June 26, 2026 • 10:00 – 11:30am PDT (find your local time)

What Occupation Does to the Soul:
Global Reverberations of Palestinian Historical Trauma

A Community Gathering with Dr. Samah Jabr, Dr. Gabor Maté, Dr. Jennifer Mullan, facilitated by Dr. Jess Ghannam


Join us for a conversation marking the book launch of Radiance and Pain in Resilience, a powerful collection of essays by Palestinian psychiatrist, psychotherapist, and internationally respected mental health advocate Dr. Samah Jabr.

We are gathering in the midst of genocide. The massive, deliberate traumatization of an entire people, cheered, funded, and shielded from accountability by Western governments, is unfolding in real time. As Israel’s assault on Gaza continues to annihilate bodies, families, and entire lineages, this conversation refuses to look away. It asks what it is to tend to the psyche under conditions of systematic destruction.

Drawing on decades of clinical practice, political analysis, and lived experience under occupation, Dr. Jabr examines the psychological consequences of colonization, displacement, and historical trauma on the Palestinian people. Through personal reflections, case studies, and cultural critique, she challenges dominant Western paradigms of mental health and offers a decolonial, psycho-spiritual framework rooted in dignity, collective care, resistance, and truth.

Dr. Jabr will be joined by Dr. Gabor Maté—physician, trauma expert, author of The Myth of Normal—and Dr. Jennifer Mullan, clinical psychologist and author of Decolonizing Therapy. The conversation will be facilitated by Dr. Jess Ghannam, Clinical Professor of Psychiatry and Global Health Sciences at UCSF.
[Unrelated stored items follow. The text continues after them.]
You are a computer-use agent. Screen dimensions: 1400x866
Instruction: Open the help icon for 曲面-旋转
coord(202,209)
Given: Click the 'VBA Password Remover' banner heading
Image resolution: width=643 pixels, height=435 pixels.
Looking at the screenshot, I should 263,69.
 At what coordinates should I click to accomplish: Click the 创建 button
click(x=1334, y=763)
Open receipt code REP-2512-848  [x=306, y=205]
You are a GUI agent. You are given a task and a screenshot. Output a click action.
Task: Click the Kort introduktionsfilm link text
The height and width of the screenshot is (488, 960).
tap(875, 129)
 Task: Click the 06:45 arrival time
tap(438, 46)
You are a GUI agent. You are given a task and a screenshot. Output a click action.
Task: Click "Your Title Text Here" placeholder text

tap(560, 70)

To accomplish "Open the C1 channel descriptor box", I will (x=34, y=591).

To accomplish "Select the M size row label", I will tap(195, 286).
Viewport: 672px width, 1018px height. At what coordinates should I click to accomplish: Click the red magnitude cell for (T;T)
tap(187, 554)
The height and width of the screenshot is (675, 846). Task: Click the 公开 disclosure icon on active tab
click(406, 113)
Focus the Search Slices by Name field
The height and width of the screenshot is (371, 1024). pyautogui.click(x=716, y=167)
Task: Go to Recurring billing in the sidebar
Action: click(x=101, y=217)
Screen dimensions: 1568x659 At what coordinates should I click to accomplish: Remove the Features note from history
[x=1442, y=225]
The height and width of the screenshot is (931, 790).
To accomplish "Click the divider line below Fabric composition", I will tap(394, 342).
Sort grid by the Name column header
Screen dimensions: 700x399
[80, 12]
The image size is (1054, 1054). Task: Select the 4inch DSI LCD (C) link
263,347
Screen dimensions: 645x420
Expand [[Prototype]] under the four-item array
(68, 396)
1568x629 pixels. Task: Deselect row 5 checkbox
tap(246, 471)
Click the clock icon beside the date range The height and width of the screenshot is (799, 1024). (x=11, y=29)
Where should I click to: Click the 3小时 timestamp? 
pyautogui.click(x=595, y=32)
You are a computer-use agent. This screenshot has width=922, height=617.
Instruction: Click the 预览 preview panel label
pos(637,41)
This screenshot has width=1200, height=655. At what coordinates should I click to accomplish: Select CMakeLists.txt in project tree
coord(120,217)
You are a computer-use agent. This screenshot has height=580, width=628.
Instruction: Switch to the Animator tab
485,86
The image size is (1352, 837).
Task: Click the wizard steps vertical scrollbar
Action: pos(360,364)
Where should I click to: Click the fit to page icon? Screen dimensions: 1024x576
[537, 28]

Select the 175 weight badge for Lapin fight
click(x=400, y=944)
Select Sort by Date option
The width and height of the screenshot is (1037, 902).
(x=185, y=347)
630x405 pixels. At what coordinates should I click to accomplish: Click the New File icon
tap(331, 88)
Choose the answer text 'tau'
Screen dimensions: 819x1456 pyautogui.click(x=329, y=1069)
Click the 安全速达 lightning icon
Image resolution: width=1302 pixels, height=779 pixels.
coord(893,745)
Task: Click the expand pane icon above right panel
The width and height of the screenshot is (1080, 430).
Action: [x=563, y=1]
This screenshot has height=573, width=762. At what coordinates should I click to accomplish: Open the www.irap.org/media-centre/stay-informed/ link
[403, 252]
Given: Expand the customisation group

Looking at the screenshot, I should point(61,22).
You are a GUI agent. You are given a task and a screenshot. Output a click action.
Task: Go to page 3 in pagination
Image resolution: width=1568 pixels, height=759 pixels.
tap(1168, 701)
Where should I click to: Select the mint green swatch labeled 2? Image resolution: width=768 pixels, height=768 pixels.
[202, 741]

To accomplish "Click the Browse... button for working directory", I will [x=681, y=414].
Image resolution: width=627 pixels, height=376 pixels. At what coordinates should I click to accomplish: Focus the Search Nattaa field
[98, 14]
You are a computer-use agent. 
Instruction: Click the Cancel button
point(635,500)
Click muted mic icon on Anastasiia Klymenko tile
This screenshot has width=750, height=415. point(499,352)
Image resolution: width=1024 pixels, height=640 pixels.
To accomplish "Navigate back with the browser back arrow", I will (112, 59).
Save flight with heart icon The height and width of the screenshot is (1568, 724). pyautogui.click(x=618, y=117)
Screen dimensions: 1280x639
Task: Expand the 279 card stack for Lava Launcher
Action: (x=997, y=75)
Together, we will reflect on:

  • How political realities inhabit the body and psyche
  • How collective trauma moves through generations
  • How professionals hold mental health under occupation and injustice
  • What Palestine reveals about the world we live in
  • How liberation-centered approaches to mental health can restore dignity, truth and accountability

This conversation invites us into a deeper understanding of resilience beyond recovery. As a reckoning with history, as a practice of dignity and solidarity, and as a path to remaining human in the face of dehumanization.